### DATA
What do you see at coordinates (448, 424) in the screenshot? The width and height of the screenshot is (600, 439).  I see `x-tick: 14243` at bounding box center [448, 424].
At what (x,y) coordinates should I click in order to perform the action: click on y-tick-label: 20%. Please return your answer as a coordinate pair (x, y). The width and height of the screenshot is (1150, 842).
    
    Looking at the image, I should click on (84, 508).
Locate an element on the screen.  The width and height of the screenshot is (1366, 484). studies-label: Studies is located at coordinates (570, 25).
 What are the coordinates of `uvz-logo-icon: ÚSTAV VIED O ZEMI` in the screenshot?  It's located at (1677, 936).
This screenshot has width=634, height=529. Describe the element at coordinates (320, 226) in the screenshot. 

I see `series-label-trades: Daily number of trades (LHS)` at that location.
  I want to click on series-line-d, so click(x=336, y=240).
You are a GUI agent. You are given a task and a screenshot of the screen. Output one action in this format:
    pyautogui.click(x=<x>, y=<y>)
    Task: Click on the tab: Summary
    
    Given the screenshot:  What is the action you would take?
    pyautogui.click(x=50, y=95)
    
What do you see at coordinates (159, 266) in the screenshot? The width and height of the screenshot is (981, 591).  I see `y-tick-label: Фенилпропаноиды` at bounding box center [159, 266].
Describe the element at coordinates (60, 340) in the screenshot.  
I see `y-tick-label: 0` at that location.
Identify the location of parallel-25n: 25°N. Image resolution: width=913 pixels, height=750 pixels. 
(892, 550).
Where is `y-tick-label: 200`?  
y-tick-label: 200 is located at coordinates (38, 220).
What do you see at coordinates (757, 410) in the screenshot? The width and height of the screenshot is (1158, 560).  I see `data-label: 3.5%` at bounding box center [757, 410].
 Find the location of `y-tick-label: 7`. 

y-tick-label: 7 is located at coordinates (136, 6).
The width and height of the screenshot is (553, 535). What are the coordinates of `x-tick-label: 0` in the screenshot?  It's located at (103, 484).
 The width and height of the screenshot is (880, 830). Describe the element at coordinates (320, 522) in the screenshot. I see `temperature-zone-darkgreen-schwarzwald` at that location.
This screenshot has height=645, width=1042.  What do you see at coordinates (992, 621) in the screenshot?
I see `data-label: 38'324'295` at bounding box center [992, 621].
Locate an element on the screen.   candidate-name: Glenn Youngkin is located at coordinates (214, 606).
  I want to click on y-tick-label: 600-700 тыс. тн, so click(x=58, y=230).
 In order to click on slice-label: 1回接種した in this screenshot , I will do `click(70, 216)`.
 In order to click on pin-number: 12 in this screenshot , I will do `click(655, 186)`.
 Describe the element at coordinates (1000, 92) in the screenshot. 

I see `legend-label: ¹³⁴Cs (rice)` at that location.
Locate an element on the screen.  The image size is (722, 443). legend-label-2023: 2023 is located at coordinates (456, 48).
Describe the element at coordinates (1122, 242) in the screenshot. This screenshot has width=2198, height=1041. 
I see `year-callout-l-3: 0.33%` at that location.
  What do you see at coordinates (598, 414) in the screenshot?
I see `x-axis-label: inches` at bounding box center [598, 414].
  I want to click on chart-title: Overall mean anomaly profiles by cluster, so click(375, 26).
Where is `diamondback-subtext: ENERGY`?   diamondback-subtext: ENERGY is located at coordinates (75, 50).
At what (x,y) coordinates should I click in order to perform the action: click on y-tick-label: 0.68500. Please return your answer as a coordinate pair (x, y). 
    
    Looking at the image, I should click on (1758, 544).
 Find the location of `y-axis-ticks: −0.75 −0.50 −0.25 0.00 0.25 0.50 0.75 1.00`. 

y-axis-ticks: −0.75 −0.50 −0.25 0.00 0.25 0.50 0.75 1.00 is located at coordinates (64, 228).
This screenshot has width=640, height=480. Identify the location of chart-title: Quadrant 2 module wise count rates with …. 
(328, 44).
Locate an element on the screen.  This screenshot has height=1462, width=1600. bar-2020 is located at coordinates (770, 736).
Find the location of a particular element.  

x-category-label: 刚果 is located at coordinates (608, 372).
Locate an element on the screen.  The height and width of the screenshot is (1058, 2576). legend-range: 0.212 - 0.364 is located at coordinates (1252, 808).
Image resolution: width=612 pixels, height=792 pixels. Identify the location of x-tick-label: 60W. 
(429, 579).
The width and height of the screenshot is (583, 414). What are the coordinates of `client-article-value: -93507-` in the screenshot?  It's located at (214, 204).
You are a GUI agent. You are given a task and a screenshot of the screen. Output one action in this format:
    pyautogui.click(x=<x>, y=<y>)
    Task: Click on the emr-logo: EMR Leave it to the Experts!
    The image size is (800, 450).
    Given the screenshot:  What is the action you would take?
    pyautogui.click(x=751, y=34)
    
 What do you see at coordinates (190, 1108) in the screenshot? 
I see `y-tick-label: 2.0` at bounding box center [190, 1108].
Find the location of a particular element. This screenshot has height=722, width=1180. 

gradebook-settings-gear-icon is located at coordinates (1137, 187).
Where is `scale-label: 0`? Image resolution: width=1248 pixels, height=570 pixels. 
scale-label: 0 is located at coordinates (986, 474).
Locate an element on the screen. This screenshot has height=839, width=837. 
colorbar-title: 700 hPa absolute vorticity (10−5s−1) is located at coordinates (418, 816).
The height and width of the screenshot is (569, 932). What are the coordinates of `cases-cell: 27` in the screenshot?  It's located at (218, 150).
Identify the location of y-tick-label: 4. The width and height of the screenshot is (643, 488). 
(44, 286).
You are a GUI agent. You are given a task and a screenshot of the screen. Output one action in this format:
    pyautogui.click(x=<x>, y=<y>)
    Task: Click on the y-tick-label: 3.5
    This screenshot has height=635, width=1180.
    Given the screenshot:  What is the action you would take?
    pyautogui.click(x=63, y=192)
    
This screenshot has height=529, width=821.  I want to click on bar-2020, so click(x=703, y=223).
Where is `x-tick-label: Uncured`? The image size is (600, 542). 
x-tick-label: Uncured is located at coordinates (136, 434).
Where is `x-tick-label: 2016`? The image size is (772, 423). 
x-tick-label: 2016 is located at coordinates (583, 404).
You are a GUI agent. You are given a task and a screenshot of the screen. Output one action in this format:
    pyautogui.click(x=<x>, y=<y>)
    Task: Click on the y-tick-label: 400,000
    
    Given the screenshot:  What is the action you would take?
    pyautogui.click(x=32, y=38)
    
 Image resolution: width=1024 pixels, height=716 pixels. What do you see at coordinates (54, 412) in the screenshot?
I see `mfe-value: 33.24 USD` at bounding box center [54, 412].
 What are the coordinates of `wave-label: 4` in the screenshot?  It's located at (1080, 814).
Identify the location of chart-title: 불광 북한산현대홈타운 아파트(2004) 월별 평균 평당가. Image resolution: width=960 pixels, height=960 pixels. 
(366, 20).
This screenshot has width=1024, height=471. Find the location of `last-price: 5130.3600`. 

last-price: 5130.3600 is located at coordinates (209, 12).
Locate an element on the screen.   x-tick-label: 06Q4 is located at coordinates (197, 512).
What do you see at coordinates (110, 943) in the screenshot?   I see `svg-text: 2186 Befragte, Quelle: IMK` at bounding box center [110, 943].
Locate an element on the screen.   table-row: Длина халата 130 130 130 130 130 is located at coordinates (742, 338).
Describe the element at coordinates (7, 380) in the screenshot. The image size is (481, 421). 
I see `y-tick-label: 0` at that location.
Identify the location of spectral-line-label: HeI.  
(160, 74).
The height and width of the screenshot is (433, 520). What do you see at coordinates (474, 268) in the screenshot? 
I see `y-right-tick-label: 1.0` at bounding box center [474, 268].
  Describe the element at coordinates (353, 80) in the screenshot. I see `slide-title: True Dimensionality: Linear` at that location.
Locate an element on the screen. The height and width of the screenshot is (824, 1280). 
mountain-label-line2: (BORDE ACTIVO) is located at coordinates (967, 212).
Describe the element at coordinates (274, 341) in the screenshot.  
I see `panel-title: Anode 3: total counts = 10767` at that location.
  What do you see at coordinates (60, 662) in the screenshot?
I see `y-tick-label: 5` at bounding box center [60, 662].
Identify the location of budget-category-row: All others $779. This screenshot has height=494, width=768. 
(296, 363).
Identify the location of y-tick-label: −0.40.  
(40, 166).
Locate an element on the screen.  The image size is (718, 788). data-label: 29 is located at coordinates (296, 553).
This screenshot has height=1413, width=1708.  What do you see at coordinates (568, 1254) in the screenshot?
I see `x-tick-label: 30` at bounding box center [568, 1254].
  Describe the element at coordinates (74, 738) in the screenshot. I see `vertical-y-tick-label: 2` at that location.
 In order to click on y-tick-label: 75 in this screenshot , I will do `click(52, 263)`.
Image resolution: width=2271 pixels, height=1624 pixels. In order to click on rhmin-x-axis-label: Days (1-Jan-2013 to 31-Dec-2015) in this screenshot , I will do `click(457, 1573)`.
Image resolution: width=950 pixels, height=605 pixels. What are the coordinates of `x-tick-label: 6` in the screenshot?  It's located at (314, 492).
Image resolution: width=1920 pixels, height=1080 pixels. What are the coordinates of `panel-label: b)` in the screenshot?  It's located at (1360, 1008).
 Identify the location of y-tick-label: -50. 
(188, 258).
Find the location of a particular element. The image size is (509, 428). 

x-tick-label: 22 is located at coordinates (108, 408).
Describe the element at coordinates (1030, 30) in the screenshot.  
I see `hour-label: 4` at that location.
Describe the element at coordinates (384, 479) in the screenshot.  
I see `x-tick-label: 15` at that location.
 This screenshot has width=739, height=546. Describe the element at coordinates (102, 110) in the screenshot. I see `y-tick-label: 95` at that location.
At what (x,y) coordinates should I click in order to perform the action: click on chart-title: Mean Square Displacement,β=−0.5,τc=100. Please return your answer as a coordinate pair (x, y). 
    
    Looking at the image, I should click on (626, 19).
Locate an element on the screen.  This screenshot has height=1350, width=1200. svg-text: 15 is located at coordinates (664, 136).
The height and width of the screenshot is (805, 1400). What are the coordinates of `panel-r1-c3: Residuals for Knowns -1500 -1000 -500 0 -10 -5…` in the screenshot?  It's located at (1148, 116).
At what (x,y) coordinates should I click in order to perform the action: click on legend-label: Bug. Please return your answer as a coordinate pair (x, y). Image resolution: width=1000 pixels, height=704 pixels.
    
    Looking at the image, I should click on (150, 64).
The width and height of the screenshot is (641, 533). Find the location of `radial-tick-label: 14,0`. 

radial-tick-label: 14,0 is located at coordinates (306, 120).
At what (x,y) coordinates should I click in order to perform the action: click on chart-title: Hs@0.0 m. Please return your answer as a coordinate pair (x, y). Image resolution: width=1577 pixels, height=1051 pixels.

### THE TASK
Turn the lines of the listing above, from its first line through the line containing "coordinates (570, 25).", inclusive, into a numbered list with blank lines omitted.

### TASK RESPONSE
1. What do you see at coordinates (448, 424) in the screenshot? The width and height of the screenshot is (600, 439).  I see `x-tick: 14243` at bounding box center [448, 424].
2. At what (x,y) coordinates should I click in order to perform the action: click on y-tick-label: 20%. Please return your answer as a coordinate pair (x, y). The width and height of the screenshot is (1150, 842).
3.     Looking at the image, I should click on (84, 508).
4. Locate an element on the screen.  The width and height of the screenshot is (1366, 484). studies-label: Studies is located at coordinates (570, 25).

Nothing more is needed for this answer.